Ганна стала объяснять, что владыка разрешил венчание в пост. Но так как объяснения эти произносились по-малороссийски, то думный дьяк моргал бровями и пожимал плечами, бросая вопросительные взгляды на Чоглокова, и потом сказал Ганне:
– Невдомек что-то мне, что ты баешь, лебедка. Дело-то это не нашенское, а церковное. Ступай себе, я позову тебя, когда нужно будет.
Ганна поклонилась до земли и с рыданиями стала просить пощады и сострадания к своей горькой судьбе, но Ларион Иванов, вместо ответа, дал знак, и Ганну увели. Думный дьяк сказал Чоглокову, что он за ним после пришлет, а теперь у него иные спешные дела.
Через день Ларион Иванов опять призвал Чоглокова.
– У тебя, Тимофей Васильевич, где вотчина-то? На Пахре, кажись?

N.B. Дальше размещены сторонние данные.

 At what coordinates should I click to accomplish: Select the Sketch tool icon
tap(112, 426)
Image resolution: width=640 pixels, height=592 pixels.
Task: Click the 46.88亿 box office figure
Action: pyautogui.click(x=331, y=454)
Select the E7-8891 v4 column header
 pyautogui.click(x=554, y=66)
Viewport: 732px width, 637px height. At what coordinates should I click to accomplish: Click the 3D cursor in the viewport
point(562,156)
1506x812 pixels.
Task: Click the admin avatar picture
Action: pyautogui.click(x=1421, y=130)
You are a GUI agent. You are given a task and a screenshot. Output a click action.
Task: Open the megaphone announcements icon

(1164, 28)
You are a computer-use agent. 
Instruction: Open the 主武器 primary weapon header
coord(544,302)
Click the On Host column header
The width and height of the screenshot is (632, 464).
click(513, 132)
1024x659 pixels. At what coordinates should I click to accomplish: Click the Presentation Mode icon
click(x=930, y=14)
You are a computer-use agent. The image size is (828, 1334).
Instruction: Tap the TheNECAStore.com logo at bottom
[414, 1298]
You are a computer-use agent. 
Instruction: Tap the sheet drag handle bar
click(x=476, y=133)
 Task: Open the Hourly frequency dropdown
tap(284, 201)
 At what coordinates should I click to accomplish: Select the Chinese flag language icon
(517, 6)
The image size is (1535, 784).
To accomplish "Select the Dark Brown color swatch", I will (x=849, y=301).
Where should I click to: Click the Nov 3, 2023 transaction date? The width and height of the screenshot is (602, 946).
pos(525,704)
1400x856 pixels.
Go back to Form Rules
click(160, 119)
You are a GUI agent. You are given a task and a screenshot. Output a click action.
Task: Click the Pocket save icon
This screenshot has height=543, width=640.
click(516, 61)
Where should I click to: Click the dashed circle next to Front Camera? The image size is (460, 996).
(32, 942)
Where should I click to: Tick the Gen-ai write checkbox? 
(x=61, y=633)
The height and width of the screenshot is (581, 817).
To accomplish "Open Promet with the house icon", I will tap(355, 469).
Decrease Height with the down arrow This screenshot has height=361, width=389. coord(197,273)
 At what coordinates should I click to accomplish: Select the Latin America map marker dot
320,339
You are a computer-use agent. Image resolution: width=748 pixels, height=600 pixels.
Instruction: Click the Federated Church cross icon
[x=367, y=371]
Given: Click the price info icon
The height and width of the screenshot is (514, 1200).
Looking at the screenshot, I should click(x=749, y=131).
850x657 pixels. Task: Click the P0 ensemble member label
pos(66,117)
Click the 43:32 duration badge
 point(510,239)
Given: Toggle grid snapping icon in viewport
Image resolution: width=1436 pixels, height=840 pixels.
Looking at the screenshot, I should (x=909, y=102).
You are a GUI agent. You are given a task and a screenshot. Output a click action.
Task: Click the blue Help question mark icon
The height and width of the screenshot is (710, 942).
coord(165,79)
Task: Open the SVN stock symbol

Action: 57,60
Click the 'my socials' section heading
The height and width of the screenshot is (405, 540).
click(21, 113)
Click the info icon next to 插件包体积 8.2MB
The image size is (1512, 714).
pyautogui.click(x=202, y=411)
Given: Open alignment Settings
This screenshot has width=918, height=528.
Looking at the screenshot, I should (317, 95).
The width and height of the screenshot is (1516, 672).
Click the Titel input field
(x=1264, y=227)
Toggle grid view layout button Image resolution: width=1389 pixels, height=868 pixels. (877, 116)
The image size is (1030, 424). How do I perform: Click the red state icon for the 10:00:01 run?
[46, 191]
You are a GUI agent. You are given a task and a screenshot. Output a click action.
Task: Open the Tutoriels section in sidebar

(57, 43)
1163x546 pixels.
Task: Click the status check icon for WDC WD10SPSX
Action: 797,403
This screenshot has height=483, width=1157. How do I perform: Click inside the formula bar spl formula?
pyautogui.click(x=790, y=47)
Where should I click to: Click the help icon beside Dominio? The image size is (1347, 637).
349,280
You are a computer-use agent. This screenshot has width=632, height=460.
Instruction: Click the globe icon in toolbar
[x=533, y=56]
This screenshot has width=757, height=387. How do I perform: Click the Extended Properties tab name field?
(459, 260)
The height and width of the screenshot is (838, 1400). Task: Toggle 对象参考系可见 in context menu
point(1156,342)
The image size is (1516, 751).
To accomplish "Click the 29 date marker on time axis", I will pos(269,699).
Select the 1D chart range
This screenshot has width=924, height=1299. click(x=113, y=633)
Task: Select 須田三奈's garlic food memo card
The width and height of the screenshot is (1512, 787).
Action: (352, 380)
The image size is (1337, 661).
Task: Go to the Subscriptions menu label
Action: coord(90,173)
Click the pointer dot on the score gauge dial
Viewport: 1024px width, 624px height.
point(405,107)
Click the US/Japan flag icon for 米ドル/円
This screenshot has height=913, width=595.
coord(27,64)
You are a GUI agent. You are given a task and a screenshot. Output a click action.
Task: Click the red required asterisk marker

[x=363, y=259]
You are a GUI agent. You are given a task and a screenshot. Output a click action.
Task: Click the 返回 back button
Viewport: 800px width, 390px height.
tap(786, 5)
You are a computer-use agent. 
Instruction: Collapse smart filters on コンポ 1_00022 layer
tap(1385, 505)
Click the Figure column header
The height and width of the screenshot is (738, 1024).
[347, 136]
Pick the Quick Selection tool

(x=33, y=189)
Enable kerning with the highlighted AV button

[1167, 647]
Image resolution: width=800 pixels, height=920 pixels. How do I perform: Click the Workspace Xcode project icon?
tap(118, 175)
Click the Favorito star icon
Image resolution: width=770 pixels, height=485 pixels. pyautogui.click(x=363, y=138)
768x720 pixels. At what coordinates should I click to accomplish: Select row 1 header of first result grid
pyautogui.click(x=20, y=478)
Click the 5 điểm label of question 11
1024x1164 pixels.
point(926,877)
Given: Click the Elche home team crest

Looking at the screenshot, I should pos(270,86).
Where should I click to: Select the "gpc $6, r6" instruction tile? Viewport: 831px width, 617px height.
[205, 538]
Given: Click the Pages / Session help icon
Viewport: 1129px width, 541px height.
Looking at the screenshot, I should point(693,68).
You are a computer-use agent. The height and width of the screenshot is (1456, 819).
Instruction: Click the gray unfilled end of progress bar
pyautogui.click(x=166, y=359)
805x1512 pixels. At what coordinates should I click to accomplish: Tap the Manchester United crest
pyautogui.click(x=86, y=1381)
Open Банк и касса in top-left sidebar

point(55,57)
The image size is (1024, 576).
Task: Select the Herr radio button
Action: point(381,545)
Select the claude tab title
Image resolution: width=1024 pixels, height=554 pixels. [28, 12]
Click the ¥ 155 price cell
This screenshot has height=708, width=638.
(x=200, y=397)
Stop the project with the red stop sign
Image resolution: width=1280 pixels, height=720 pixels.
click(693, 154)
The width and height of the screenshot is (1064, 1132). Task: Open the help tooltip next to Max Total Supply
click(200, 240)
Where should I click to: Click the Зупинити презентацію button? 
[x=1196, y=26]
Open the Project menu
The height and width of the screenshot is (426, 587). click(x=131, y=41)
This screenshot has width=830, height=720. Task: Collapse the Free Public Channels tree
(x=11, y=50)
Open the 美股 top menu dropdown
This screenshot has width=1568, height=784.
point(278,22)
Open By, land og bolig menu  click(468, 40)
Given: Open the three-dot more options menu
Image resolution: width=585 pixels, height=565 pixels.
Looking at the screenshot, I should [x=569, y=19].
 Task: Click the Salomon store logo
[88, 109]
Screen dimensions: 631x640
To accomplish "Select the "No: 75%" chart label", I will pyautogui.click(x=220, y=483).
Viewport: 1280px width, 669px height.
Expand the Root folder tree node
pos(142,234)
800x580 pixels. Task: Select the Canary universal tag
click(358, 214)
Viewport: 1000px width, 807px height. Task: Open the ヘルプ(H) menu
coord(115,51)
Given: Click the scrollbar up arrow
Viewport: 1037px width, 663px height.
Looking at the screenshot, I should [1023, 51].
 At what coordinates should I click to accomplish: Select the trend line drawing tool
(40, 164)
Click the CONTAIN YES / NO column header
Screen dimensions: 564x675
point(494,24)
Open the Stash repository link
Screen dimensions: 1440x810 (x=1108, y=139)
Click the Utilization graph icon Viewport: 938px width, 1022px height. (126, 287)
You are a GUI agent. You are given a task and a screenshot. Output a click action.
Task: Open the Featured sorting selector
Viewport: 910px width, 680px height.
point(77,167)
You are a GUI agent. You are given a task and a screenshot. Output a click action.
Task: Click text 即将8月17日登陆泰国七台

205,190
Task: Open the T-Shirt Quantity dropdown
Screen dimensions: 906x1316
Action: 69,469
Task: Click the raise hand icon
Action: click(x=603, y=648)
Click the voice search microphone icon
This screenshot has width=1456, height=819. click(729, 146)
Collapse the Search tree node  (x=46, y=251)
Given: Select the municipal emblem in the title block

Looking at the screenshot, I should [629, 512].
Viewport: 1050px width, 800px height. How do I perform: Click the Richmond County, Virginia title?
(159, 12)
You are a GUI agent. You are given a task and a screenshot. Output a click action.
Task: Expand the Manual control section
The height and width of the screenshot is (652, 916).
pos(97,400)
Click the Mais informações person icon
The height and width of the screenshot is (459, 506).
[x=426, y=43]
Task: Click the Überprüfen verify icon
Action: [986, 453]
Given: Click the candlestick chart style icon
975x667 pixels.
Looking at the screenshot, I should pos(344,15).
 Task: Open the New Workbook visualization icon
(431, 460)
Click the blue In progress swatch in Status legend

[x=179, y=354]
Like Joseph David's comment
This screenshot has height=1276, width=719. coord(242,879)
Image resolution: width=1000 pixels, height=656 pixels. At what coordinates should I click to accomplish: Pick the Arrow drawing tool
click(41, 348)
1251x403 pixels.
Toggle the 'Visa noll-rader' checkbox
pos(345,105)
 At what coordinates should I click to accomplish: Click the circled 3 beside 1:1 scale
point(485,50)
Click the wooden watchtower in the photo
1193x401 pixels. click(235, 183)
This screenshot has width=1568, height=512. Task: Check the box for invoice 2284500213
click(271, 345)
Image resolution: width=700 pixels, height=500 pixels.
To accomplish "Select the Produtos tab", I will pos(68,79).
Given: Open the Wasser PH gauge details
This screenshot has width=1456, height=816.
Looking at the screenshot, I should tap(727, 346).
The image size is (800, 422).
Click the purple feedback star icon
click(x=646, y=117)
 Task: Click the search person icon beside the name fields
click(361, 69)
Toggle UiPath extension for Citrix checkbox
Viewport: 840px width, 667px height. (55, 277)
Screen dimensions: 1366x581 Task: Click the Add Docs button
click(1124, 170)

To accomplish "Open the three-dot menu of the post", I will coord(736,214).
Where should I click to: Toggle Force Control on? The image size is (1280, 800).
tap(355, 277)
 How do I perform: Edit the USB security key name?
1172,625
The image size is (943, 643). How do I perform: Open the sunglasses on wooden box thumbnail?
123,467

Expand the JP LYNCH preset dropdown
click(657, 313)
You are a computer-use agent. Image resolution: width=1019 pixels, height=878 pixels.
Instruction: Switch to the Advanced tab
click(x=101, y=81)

– На Пахре, – сказал Чоглоков.
– А сколько четей земли, сенокосу, лесу и рабочих крестьян и дворовых людей? – спрашивал Ларион Иванов. Чоглоков рассказал все, что у него спрашивали.
– А сколько скота, есть ли овцы, пчелы, при дворе сад, огород, гумно, сколько одоньев хлеба? – спрашивал думный дьяк.
Чоглоков и на это отвечал, прибавивши, что многого не упомнить, а у него есть на то опись всему.
– Хорошо, – сказал думный дьяк, – продай мне половину твоей вотчины по описи.
Чоглоков был словно громом оглушен таким предложением. Он замялся, говорил, сам не зная что, но смысл его слов был таков, что он продавать своей вотчины не желает.